What you are asked to do. Retype everything in the viral-mcorr tutorial from "In these examples, you'll" down to "for correlated substitutions.", with no changes to any word or character.

Source text.

= = = = =

In these examples, you'll learn how to: (i) measure and fit correlation profiles across
whole genome sequences for viruses using mcorrViralGenome
and mcorr-viral-fit
,
(ii) measure and fit correlation profiles across single gene alignments
using mcorr-gene-aln
and mcorr-viral-fit
, as well as generate 95% bootstrap CIs
for the output parameters, and (iii) use mcorrLDGenome
to generate genome-wide maps of Pearson's r
for correlated substitutions.
For this example, we use the 191 sars-like coronaviruses we analyzed in our paper (link to preprint here), which were also used in the example of how to prepare viral sequences for use with viral-mcorr which you can find here. All of the alignment files are provided in this github repo. Before you begin, make sure you've installed viral-mcorr locally. Also download this repository onto your machine:
cd ~/Downloads
git clone clone https://github.com/kussell-lab/viral-mcorr_sl-cov_examples.git
cd viral-mcorr_sl-cov_examples
Here, we look at how to measure and fit correlation profiles across
whole genome sequences for viruses using mcorrViralGenome
and mcorr-viral-fit
.
Calculate correlation profiles across the aligned sars-like coronavirus sequences using the following commands:
mcorrViralGenome aligned_sl-cov/aligned_sl-cov.xmfa mvg_out/sl-cov_mvg_out
mcorr-viral-fit mvg_out/sl-cov_mvg_out.csv mvg_out/sl-cov_mvg
mcorrViralGenome
takes ~10 seconds and mcorr-viral-fit
takes ~5 seconds to run on a 2021 MacBook M1 with 16 GB RAM.

= = = = =

Entries provided.
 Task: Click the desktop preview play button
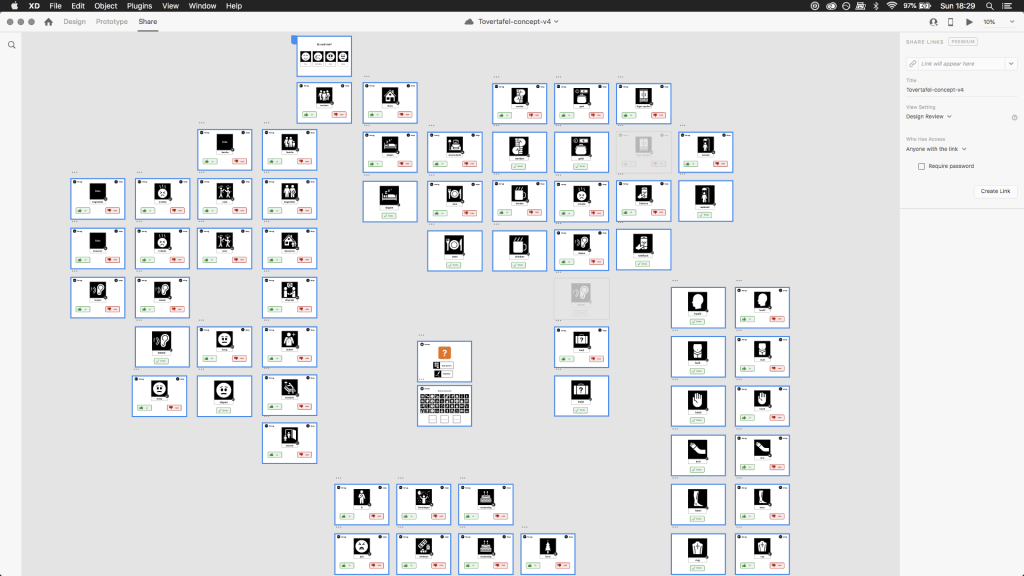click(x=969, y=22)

= = = = =

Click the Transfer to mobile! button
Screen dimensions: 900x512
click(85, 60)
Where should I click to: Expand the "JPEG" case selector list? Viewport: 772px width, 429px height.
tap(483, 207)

= = = = =

Reply.
In these examples, you'll learn how to: (i) measure and fit correlation profiles across
whole genome sequences for viruses using mcorrViralGenome
and mcorr-viral-fit
,
(ii) measure and fit correlation profiles across single gene alignments
using mcorr-gene-aln
and mcorr-viral-fit
, as well as generate 95% bootstrap CIs
for the output parameters, and (iii) use mcorrLDGenome
to generate genome-wide maps of Pearson's r
for correlated substitutions.